After the conference, I returned to my hotel and prepared to participate in my fourth Boston Marathon. I was a little apprehensive. In 2015 I had set a new personal record at Boston, indeed every race I ran that year was a new record, whether the distance was 5k or 100 miles — until August, when things went wrong at the Beast of Burden 100-mile race. I struggled through September and October with injuries, which healed soon enough, but training was disrupted. At the New York Marathon my time slipped by ten minutes. I vowed to come back.
But I got distracted. Once out of the groove with high-intensity speedwork, it’s hard to get back in. Instead of hitting the track, I participated in ultramarathons in Tennessee and California and took advantage of a warm winter to explore the Catskills.
By the time March rolled around, I realized with horror I hadn’t run mile repeats or 800-meter intervals in almost a year. With only two weeks until Boston, I squeezed in a set of Yasso splits, at a slower pace than what I recalled from the last time I had run them…and hoped for the best.

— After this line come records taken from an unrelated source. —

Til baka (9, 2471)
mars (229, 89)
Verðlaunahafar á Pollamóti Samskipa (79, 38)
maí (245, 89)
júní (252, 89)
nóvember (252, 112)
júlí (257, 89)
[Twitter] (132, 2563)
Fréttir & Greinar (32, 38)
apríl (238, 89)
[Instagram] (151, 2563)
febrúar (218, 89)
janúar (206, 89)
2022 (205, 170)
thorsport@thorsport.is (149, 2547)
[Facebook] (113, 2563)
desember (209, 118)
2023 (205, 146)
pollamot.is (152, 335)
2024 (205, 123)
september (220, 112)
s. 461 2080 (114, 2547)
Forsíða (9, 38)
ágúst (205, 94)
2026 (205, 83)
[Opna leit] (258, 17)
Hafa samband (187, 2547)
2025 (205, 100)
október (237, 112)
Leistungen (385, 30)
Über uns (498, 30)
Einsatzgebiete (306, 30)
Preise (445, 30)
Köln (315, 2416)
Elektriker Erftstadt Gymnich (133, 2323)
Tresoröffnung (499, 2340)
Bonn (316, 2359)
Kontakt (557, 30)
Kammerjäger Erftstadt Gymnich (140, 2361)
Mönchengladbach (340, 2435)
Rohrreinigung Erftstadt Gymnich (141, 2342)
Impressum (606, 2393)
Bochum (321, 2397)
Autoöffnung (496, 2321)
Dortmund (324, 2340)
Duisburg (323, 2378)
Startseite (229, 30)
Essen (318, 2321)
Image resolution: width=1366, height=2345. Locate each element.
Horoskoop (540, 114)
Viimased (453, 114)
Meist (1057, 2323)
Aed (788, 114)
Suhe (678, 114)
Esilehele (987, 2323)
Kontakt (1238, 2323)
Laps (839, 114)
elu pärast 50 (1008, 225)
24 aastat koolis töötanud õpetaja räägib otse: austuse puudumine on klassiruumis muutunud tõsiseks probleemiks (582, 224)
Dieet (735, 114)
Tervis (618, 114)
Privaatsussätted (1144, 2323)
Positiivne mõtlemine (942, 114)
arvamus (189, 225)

Then another problem surfaced. After sitting for hours on the train and then at the conference, the next morning I woke up with a strain in my back. No major damage, but the offended muscle was extremely painful. I showed up at the start of the Boston Marathon with two ibuprofen in my pocket, which is not a best practice.
However, I did have in place a special strategy, inspired by what I had heard at the conference. I had identified a list of running friends who I thought would care about my performance, and dedicated to each of them a single mile in the second half of the race. During that mile, I’d call on them in my mind and imagine their guidance and encouragement
The race started, and off I went, and for the first six miles, everything was on plan. But then things began to slip. Passing the half-way point, I began calling on my friends for their guidance. No one criticized me for being off plan, or so I imagined, they just encouraged me to stay focused and make a strong effort. I tried my best, slipped further off plan, and finished in 3:14, almost seventeen minutes slower than the year before.
I was pleased to complete my 72nd race of marathon distance or longer, and I enjoyed spending the weekend in Boston with my wife — but no, I wasn’t happy with this performance.
What had gone wrong? Maybe it was too many goals, too many slow-paced adventures in the Catskills, not enough speedwork (although interestingly when I went back and checked, those Yasso splits were actually faster than the year before), so let’s say more specifically, not enough tempo runs in the three-to-five mile range at just faster than marathon pace. Perhaps.
Sometimes analysis gets you only so far. In these cases, when you fall short of your goal, there’s only one thing you can do: Try hard — try harder!